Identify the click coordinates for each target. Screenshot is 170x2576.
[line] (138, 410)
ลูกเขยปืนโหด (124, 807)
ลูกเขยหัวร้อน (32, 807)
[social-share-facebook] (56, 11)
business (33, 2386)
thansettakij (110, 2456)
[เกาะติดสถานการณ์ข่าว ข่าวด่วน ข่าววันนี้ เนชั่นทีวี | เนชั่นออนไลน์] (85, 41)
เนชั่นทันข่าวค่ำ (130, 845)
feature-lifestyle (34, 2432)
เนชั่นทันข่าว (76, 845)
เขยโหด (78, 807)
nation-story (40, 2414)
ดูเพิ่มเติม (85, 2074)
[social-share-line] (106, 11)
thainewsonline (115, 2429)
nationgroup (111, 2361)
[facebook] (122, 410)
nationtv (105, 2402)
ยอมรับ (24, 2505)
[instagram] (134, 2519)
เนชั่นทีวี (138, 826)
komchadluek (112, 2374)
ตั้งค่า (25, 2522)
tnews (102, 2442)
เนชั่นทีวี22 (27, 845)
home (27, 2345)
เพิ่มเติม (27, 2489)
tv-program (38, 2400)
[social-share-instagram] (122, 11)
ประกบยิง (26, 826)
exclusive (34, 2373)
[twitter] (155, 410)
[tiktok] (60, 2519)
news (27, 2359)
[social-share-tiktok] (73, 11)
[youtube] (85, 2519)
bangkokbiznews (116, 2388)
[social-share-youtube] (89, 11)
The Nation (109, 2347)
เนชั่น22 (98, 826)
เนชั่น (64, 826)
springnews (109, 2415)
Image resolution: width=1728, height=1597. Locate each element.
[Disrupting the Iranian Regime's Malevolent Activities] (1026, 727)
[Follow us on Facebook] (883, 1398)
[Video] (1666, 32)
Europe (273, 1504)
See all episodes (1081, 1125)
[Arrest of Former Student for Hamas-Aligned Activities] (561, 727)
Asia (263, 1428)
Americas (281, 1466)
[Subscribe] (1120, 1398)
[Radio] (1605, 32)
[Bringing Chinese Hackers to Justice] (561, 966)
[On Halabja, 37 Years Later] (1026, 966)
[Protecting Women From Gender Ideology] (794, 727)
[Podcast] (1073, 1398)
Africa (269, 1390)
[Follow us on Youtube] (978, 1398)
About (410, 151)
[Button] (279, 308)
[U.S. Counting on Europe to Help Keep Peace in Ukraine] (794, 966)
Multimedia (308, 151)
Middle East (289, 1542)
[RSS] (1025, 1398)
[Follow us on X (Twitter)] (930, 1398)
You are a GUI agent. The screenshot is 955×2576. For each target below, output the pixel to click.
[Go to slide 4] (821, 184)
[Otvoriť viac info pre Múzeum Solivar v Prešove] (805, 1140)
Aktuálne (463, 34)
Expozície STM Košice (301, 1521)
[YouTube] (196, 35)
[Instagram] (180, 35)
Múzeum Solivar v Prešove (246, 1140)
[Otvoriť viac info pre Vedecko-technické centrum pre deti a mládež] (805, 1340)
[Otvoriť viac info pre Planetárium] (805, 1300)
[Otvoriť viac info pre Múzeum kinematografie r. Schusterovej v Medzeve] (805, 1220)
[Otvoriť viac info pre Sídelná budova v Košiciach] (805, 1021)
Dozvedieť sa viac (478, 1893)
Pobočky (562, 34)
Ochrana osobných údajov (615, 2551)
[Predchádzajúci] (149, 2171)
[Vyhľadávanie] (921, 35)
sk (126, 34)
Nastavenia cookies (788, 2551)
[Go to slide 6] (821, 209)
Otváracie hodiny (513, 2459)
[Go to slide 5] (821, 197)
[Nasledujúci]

» Task objective: Across the listing, count the lines that contain "social". Nothing but the number should be returned.

» Answer space: 5